WHAT THE TASK ASKS :: Would you write out, exactly as they stand, all lines from the one containing "The height and width of the screenshot is (452, 900)." through the end of the listing below, and only those?
━━━━━━━━━━━━━━━━
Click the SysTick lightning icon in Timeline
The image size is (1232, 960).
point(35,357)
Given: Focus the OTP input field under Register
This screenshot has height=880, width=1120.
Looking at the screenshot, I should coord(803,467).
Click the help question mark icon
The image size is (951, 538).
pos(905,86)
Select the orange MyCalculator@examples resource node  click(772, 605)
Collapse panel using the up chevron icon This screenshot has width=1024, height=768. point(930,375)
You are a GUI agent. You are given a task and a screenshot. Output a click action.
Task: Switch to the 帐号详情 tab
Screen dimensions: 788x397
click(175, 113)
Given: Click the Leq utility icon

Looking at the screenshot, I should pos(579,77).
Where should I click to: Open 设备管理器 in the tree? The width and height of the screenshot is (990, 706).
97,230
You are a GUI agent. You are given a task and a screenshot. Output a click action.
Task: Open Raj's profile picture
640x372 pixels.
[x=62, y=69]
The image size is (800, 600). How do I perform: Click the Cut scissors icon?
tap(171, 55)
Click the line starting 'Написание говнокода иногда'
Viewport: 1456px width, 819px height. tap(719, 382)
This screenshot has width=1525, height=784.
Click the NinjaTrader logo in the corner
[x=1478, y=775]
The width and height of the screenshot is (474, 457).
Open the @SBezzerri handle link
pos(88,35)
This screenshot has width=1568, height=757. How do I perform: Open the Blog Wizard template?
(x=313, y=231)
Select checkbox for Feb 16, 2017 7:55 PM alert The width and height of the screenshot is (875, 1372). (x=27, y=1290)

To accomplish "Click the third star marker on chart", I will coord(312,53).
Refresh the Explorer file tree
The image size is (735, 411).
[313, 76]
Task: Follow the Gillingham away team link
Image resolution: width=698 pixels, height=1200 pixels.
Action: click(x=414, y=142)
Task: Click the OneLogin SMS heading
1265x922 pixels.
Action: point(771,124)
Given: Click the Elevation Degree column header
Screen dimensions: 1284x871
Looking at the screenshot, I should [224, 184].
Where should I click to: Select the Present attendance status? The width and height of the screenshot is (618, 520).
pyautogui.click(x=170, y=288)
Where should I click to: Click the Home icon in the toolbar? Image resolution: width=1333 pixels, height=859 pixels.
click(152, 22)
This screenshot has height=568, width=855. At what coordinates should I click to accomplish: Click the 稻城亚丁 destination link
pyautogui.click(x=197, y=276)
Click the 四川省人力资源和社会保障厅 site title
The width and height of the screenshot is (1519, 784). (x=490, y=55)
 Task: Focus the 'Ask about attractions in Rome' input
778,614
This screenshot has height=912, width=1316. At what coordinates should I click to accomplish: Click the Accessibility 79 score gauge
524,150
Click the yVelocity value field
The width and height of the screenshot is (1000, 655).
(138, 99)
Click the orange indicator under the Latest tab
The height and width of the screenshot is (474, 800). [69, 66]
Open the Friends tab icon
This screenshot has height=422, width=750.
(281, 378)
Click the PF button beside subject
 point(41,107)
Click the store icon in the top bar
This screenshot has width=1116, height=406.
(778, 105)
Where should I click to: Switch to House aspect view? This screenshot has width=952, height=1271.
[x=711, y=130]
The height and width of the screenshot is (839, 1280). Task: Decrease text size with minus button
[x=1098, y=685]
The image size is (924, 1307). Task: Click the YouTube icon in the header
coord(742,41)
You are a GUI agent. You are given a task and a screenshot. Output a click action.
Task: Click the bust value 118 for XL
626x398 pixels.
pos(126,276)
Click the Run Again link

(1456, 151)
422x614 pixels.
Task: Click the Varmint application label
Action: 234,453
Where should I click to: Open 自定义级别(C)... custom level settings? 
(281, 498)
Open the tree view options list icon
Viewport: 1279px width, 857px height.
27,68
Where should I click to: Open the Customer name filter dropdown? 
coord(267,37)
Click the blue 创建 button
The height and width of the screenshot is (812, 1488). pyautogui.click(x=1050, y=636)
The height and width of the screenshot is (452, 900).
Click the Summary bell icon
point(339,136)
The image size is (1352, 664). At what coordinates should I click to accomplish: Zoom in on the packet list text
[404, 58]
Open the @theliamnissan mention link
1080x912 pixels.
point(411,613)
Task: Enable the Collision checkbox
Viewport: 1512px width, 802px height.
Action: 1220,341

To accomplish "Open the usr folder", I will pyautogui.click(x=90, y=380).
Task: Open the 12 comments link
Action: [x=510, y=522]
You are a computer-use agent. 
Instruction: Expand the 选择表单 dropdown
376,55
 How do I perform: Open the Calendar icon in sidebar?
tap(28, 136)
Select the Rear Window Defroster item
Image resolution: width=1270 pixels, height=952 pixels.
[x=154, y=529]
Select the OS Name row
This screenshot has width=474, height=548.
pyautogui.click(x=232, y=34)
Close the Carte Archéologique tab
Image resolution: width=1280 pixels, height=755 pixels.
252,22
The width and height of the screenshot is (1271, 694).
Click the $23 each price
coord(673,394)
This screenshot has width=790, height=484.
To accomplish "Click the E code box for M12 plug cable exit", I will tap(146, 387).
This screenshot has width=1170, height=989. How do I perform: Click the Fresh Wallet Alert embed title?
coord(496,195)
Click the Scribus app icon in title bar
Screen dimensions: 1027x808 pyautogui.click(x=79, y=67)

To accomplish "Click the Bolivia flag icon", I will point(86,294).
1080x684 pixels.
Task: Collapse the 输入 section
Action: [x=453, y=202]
━━━━━━━━━━━━━━━━
ANSWER AREA ::
The height and width of the screenshot is (452, 900).
Click the Summary bell icon
point(339,136)
The image size is (1352, 664). At what coordinates should I click to accomplish: Zoom in on the packet list text
[404, 58]
Open the @theliamnissan mention link
1080x912 pixels.
point(411,613)
Task: Enable the Collision checkbox
Viewport: 1512px width, 802px height.
Action: 1220,341

To accomplish "Open the usr folder", I will pyautogui.click(x=90, y=380).
Task: Open the 12 comments link
Action: [x=510, y=522]
You are a computer-use agent. 
Instruction: Expand the 选择表单 dropdown
376,55
 How do I perform: Open the Calendar icon in sidebar?
tap(28, 136)
Select the Rear Window Defroster item
Image resolution: width=1270 pixels, height=952 pixels.
[x=154, y=529]
Select the OS Name row
This screenshot has width=474, height=548.
pyautogui.click(x=232, y=34)
Close the Carte Archéologique tab
Image resolution: width=1280 pixels, height=755 pixels.
252,22
The width and height of the screenshot is (1271, 694).
Click the $23 each price
coord(673,394)
This screenshot has width=790, height=484.
To accomplish "Click the E code box for M12 plug cable exit", I will tap(146, 387).
This screenshot has width=1170, height=989. How do I perform: Click the Fresh Wallet Alert embed title?
coord(496,195)
Click the Scribus app icon in title bar
Screen dimensions: 1027x808 pyautogui.click(x=79, y=67)

To accomplish "Click the Bolivia flag icon", I will point(86,294).
1080x684 pixels.
Task: Collapse the 输入 section
Action: [x=453, y=202]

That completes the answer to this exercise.